琉球王国の三山統一を成し遂げ天下泰平を誇っていた若き王は、奄美諸島のみならず、宮古、八重山諸島をも連なる、大琉球王国建設に着手した。
宮古島の仲宗根豊見親(なかそねとぅいみや)は、その大琉球王国連合軍の傘下に入る。しかし、当時の八重山の豪傑「オヤケアカハチ」は、その一方的な首里王府の申し出に激しく抵抗、なんと三年間も王府に年貢を納めなかったという。怒った「尚真王」は、遂に八重山討伐を決定。
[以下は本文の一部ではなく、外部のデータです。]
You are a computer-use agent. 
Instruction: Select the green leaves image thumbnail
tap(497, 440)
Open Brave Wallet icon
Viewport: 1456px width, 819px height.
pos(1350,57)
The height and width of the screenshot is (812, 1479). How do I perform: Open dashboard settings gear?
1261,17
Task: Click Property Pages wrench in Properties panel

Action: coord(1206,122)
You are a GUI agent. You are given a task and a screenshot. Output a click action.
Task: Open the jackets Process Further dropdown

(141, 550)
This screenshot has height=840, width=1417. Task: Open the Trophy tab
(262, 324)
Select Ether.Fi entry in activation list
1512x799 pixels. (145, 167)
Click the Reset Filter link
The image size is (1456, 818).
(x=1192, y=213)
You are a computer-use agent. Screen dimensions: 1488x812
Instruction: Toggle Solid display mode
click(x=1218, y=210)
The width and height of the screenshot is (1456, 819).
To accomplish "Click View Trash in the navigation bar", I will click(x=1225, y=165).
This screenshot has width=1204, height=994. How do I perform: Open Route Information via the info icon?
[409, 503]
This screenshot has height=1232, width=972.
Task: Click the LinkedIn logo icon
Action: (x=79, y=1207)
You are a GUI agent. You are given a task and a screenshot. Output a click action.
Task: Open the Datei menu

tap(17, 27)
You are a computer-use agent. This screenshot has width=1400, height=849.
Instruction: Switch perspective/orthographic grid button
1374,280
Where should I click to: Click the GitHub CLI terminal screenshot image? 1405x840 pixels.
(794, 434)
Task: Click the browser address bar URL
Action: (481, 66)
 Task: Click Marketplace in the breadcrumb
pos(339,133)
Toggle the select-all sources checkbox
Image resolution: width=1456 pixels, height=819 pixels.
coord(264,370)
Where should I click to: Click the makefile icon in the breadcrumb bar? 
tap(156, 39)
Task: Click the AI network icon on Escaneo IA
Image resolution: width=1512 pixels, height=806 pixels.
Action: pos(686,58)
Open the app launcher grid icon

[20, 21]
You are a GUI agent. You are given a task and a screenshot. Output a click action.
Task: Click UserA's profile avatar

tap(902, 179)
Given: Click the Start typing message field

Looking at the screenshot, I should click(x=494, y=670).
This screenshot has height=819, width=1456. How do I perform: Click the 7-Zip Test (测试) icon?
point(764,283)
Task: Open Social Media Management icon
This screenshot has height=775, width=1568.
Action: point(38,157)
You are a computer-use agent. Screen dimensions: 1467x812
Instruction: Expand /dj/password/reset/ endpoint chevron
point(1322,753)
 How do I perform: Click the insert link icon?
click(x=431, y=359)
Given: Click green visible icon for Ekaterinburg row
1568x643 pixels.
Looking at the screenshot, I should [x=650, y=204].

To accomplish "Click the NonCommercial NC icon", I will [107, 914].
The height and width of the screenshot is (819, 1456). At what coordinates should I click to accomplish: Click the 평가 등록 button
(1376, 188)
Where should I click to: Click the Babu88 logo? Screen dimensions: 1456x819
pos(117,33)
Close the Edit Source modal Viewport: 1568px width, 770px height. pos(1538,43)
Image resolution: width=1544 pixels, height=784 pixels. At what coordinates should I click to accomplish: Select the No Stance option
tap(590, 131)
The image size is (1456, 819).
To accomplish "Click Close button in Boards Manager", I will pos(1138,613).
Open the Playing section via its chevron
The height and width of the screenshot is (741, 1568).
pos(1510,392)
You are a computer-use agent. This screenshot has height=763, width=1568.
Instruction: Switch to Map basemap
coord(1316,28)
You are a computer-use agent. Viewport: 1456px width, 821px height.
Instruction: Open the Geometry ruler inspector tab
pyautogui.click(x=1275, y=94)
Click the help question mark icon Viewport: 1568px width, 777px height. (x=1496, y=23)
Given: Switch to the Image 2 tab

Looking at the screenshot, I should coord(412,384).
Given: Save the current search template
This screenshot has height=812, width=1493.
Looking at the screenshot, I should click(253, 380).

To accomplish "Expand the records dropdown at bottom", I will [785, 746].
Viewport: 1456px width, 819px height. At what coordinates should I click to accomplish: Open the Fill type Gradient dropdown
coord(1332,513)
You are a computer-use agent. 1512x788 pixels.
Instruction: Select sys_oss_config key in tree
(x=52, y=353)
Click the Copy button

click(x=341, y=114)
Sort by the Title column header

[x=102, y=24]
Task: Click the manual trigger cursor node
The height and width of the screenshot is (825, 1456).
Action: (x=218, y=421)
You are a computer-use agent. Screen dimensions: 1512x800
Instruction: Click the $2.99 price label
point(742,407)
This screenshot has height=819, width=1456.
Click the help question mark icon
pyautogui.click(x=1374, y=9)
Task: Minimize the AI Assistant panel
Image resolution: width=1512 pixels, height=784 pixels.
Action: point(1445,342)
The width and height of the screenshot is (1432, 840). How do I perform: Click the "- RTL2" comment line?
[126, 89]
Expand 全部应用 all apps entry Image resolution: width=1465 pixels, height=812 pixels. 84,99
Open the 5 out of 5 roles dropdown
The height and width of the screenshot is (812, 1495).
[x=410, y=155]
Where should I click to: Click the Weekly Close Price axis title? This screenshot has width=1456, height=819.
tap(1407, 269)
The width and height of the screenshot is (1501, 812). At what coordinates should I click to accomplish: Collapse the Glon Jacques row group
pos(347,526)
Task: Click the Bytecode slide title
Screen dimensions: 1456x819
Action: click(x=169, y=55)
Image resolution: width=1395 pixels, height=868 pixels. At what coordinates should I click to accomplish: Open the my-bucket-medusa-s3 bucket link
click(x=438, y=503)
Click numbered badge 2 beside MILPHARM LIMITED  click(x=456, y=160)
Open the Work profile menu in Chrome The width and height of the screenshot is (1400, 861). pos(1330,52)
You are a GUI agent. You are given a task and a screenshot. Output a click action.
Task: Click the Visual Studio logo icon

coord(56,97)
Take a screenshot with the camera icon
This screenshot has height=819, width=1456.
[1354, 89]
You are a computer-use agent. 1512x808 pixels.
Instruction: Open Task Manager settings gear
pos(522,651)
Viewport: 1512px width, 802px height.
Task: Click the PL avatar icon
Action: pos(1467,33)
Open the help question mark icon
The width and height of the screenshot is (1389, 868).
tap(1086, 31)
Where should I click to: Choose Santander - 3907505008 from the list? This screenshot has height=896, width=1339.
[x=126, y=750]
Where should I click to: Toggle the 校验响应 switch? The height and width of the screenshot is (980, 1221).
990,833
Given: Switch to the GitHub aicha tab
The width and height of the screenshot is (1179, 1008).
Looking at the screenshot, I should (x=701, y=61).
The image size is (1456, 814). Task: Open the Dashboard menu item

精兵三千人、軍艦四十六隻を駆り出し、向かえる三百人足らずの兵力の八重山を攻める。
八重山側の王府軍の総大将は「長田大主(なーたふーず)」。アカハチとは、同じ波照間島生まれの幼なじみ。その王府軍の急先鋒として最も活躍した「長田大主」に追い詰められたアカハチは、底原山の大きな榕樹(がじまる)の木の下で、死に物狂いに抵抗するも多勢に無勢、遂に討ち取られてしまう。首を刎ねられた後も、八重山中の空には、アカハチの慟哭がいつまでも響き渡っていたという。
これが世に言う「オヤケアカハチの乱」の史実である。